**TASK DIRECTIONS:** Take the line containing "Image resolution: width=343" and every line after it in the data below, and print them exactly as given, with nothing else.

**SUPPLIED INFORMATION:**

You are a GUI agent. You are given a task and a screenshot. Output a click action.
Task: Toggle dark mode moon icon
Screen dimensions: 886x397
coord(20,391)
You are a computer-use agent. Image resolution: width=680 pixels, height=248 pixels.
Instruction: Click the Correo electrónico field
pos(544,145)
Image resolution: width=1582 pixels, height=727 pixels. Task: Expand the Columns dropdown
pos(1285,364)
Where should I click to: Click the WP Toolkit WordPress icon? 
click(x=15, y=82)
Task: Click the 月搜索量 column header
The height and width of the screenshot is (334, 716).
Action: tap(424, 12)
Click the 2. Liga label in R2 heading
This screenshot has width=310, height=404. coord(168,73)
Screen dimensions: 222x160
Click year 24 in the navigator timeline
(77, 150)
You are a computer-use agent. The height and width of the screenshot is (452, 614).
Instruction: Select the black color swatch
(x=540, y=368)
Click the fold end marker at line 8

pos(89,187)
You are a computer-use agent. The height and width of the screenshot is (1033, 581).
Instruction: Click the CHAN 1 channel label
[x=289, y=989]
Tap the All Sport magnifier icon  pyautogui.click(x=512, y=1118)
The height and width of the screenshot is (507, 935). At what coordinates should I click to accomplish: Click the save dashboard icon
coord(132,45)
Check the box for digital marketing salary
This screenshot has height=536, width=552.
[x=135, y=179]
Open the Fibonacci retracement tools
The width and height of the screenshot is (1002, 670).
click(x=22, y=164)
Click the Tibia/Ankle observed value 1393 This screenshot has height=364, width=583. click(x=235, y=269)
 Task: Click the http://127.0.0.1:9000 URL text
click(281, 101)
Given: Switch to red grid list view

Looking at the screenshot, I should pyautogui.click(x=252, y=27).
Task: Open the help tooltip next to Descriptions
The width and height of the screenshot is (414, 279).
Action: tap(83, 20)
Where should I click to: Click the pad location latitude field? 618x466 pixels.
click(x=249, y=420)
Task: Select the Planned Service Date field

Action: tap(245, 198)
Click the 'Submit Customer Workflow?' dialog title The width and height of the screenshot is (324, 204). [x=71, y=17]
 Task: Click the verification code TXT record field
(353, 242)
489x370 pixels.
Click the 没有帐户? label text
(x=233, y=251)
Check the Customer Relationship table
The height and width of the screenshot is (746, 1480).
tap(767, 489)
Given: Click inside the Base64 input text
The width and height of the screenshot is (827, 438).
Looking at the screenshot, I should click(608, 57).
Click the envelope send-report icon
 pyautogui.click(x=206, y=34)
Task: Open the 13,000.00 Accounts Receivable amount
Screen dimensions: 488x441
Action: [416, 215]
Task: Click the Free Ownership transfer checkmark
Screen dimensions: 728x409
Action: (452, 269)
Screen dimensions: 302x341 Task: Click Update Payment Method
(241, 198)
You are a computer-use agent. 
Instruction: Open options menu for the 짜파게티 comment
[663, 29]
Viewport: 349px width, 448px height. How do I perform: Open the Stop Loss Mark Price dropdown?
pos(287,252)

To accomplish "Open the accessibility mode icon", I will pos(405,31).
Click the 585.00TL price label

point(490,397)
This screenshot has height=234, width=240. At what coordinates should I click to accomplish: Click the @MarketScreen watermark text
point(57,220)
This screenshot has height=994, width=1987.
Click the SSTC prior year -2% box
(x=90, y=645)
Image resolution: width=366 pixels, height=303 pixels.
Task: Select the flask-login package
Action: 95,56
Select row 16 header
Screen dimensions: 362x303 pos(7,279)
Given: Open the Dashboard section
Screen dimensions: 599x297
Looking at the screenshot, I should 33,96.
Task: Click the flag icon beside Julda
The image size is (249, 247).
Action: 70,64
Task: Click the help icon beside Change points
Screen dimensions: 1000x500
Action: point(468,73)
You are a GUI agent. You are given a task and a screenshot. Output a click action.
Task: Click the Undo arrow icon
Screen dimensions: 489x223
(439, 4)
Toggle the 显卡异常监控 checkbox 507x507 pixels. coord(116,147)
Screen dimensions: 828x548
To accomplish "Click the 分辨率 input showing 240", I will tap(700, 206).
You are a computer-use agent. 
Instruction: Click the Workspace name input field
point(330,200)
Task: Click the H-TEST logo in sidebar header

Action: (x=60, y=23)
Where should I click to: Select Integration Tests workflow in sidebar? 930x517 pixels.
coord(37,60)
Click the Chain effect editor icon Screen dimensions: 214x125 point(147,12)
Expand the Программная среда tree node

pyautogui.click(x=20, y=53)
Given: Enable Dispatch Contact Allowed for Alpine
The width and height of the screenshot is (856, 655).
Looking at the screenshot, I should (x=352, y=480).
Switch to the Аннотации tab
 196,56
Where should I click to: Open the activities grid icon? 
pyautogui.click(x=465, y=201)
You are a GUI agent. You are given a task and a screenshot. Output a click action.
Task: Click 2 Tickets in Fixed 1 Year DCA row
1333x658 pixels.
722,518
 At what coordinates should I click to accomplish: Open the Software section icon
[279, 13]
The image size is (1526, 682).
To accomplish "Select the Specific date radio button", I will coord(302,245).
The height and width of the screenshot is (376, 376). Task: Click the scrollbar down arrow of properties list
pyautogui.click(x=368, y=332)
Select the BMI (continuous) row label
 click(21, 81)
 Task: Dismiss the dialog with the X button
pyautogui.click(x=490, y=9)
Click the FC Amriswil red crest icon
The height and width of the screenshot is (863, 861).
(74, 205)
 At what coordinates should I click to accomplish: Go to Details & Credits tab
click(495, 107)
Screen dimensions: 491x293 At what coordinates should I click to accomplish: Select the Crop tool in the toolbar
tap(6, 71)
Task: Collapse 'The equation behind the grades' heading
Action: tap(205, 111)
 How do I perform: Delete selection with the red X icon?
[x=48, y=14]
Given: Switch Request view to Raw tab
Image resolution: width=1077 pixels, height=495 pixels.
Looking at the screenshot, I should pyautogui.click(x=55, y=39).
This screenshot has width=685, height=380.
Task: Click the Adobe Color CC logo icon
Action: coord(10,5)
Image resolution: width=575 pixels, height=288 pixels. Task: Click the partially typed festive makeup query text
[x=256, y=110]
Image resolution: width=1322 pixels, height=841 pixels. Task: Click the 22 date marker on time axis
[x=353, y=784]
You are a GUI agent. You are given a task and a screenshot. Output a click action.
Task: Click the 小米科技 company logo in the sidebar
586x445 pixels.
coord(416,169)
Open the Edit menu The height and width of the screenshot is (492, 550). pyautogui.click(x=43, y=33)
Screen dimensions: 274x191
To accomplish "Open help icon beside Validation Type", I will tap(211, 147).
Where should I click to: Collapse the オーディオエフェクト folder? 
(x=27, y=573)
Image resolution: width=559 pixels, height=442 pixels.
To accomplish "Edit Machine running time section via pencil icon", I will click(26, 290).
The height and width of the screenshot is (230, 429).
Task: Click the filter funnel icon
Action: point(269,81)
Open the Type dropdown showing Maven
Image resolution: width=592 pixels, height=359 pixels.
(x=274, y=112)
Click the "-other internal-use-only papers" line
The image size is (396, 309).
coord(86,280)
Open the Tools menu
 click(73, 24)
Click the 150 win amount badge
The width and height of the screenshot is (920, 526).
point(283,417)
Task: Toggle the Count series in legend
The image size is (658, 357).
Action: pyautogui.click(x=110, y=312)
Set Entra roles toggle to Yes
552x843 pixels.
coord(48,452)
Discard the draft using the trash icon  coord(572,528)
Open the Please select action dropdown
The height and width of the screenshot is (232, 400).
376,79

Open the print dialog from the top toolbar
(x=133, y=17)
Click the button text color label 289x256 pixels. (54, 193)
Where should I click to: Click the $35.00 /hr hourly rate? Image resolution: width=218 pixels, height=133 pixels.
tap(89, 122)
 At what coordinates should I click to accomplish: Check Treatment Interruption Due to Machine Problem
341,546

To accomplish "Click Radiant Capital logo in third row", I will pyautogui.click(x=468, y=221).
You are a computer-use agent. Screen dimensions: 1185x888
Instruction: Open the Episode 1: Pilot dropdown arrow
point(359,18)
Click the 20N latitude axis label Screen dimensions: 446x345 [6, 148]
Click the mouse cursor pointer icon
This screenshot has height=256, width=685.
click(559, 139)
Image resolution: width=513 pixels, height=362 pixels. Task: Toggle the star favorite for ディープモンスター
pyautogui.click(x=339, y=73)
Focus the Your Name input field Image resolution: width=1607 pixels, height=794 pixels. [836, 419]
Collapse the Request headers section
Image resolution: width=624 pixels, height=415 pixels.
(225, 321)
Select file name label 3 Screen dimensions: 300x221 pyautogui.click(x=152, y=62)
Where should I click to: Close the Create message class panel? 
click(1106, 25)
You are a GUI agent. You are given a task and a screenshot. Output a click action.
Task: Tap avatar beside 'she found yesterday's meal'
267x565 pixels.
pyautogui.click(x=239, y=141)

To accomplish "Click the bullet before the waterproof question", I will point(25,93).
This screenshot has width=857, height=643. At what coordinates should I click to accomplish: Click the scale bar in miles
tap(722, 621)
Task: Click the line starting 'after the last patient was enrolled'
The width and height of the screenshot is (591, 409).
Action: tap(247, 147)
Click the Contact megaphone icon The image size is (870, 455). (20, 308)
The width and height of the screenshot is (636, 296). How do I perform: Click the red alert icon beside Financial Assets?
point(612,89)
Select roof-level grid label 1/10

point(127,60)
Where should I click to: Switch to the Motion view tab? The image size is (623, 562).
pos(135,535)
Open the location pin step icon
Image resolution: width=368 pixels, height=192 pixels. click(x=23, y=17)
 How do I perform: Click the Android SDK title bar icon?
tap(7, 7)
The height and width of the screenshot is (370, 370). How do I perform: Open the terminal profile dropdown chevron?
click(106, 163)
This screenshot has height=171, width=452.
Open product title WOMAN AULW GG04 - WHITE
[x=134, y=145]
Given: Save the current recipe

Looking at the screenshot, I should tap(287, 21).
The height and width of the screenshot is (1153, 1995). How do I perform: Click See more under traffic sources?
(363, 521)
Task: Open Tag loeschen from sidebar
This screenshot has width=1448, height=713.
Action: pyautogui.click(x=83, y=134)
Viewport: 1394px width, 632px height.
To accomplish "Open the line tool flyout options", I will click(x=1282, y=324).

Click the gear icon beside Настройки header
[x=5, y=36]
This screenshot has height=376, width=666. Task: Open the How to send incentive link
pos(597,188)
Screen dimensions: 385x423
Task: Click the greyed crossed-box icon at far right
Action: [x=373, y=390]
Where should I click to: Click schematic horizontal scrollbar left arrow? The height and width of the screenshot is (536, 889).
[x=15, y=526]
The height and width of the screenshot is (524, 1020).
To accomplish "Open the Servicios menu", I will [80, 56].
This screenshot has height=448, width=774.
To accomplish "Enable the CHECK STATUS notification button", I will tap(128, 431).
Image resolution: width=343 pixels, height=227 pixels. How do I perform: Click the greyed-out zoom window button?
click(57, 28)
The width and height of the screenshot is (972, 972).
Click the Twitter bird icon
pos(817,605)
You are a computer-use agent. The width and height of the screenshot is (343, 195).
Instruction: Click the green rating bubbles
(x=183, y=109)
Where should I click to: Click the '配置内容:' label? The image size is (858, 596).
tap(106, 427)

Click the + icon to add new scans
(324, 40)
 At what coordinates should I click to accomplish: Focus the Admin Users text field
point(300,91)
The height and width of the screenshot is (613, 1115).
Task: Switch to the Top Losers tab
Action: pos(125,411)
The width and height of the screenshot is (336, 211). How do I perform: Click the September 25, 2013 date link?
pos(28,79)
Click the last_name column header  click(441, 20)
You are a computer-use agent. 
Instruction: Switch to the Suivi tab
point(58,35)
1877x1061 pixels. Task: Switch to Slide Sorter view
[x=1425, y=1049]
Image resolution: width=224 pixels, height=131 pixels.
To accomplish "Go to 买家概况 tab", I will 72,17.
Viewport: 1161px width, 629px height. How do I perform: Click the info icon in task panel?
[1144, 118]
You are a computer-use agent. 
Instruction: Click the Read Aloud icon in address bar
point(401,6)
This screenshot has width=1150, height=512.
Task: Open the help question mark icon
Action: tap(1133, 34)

**THE COMPLETED TASK:**
Image resolution: width=343 pixels, height=227 pixels. How do I perform: Click the greyed-out zoom window button?
click(57, 28)
The width and height of the screenshot is (972, 972).
Click the Twitter bird icon
pos(817,605)
You are a computer-use agent. The width and height of the screenshot is (343, 195).
Instruction: Click the green rating bubbles
(x=183, y=109)
Where should I click to: Click the '配置内容:' label? The image size is (858, 596).
tap(106, 427)

Click the + icon to add new scans
(324, 40)
 At what coordinates should I click to accomplish: Focus the Admin Users text field
point(300,91)
The height and width of the screenshot is (613, 1115).
Task: Switch to the Top Losers tab
Action: pos(125,411)
The width and height of the screenshot is (336, 211). How do I perform: Click the September 25, 2013 date link?
pos(28,79)
Click the last_name column header  click(441, 20)
You are a computer-use agent. 
Instruction: Switch to the Suivi tab
point(58,35)
1877x1061 pixels. Task: Switch to Slide Sorter view
[x=1425, y=1049]
Image resolution: width=224 pixels, height=131 pixels.
To accomplish "Go to 买家概况 tab", I will 72,17.
Viewport: 1161px width, 629px height. How do I perform: Click the info icon in task panel?
[1144, 118]
You are a computer-use agent. 
Instruction: Click the Read Aloud icon in address bar
point(401,6)
This screenshot has width=1150, height=512.
Task: Open the help question mark icon
Action: tap(1133, 34)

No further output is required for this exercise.